Eurostar commande 50 TGV-M à Alstom – risques et opportunités pour le Grand Genève
- Alain Mayaud
- 22 oct.
- 3 min de lecture
En octobre 2025, Eurostar a franchi une étape décisive dans sa stratégie de développement avec l’annonce d’une commande pouvant aller jusqu’à cinquante rames à grande vitesse de nouvelle génération, fabriquées par Alstom, pour un montant estimé entre 1,4 et 2 milliards d’euros. Ces trains, désignés sous le nom de « Celestia », seront les premiers matériels à deux niveaux autorisés à franchir le tunnel sous la Manche. Ils marquent ainsi une rupture technologique et commerciale pour les liaisons à grande vitesse entre Londres, Paris, Bruxelles et Amsterdam, avec des extensions envisagées vers Francfort et Genève.

Un risque pour le développement du transport régional dans le Grand Genève
Cette évolution interroge la capacité du réseau ferroviaire transfrontalier à concilier développement des dessertes internationales et consolidation de l’offre régionale. Notre association a récemment présenté, avec Citec et le cabinet Artelia, une étude relative au prolongement du Léman Express en direction de Culoz et de Nurieux-Volognat. Or, la perspective de nouvelles dessertes à grande vitesse, notamment vers Londres et Amsterdam, pourrait compromettre la mise en œuvre de la relation régionale RL6 vers Nurieux-Volognat.

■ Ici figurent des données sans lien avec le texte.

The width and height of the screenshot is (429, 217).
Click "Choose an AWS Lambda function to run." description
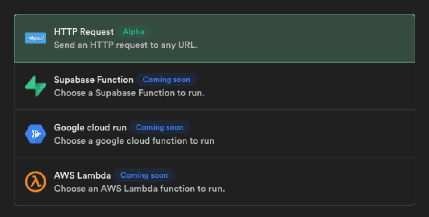[x=139, y=189]
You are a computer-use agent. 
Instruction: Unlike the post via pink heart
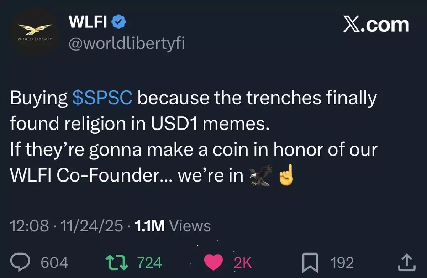point(214,263)
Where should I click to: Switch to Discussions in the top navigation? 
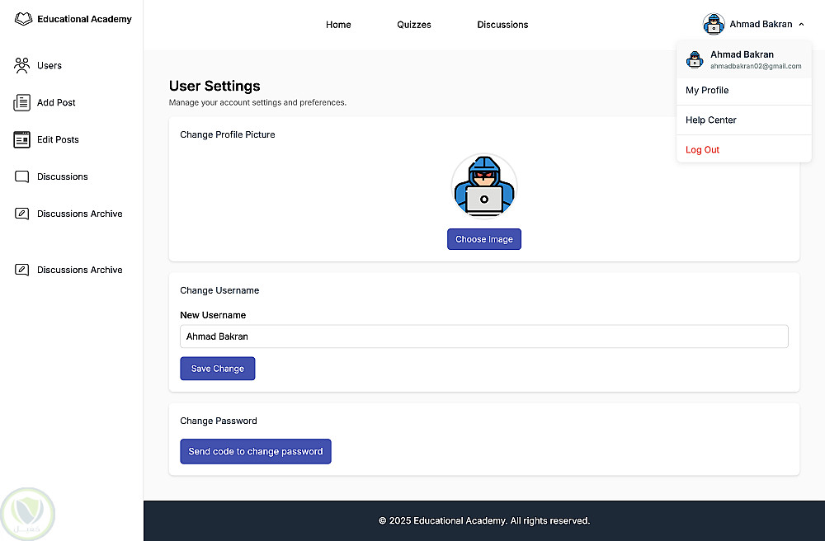502,25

En effet, l’exploitation de cette ligne repose sur une contrainte essentielle : la desserte régionale ne peut être garantie qu’à la condition que les trains à grande vitesse n’occupent l’infrastructure que toutes les deux heures. Une fréquence supérieure saturerait la capacité de la ligne et empêcherait la mise en place d’un cadencement horaire pour les trains régionaux.
Des solutions pour concilier grande vitesse et mobilité quotidienne
Plusieurs pistes techniques existent pour réduire cette concurrence d’usage. L’une des plus pertinentes consiste à exploiter certains TGV en unité multiple : deux rames accouplées entre Genève et Bourg-en-Bresse, puis séparées à Bourg. La première rame poursuivrait son itinéraire vers Paris, tandis que la seconde rejoindrait Amsterdam. Une telle configuration permettrait de desservir deux destinations internationales tout en n’utilisant qu’un seul sillon sur la section la plus contrainte (Genève–Bourg-en-Bresse), où la voie unique rend la planification des croisements particulièrement complexe.

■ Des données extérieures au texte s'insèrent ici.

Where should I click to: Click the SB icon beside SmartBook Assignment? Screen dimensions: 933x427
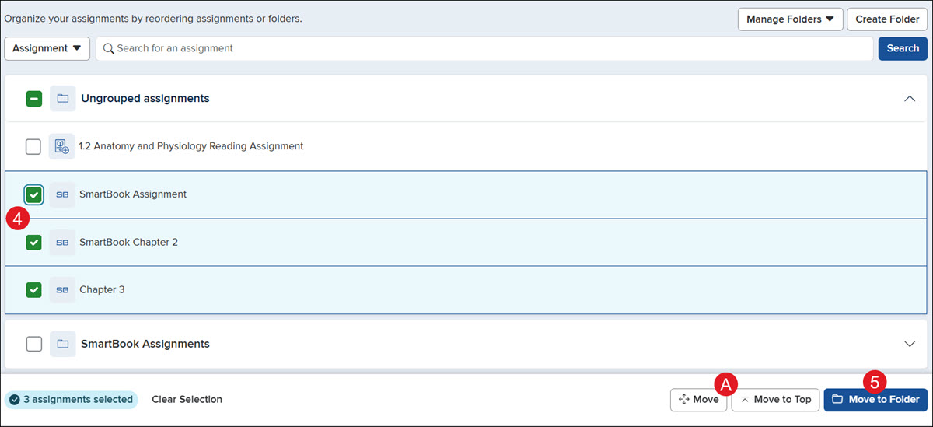tap(63, 194)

Des opportunités stratégiques pour le Grand Genève
Au-delà des risques identifiés, l’arrivée du TGV-M offre des perspectives positives. Elle permettrait d’augmenter l’offre régionale – avec la mise en place d’un train par heure dans chaque sens vers Culoz et Nurieux-Volognat – conformément aux recommandations de l’étude précitée, et de renforcer le report modal en faveur du rail.
Par ailleurs, une uniformisation du matériel roulant à grande vitesse entre Lyria (SNCF–CFF) et Eurostar (SNCF–SNCB) autour du TGV-M faciliterait l’intégration des dessertes internationales, vers le Benelux, l’Angleterre, la France et l’Espagne. Les liaisons vers l’Italie demeurent limitées par les contraintes de gabarit du tunnel du Simplon et nécessiteront sans doute un matériel spécifique. Il convient de rappeler que les CFF ont récemment lancé un appel d’offres pour l’acquisition de rames à grande vitesse, ce qui laisse envisager une coordination accrue avec les projets européens.

Conclusion
Le développement des liaisons ferroviaires à grande vitesse ne doit pas s’effectuer au détriment des besoins de mobilité quotidienne dans le Grand Genève. Des solutions techniques et organisationnelles existent pour concilier ces deux objectifs. Leur mise en œuvre conditionnera la réussite du report modal, tant pour les habitants de l’agglomération désireux de réduire leur dépendance à l’automobile que pour les usagers effectuant des déplacements professionnels ou de loisirs sur de longues distances.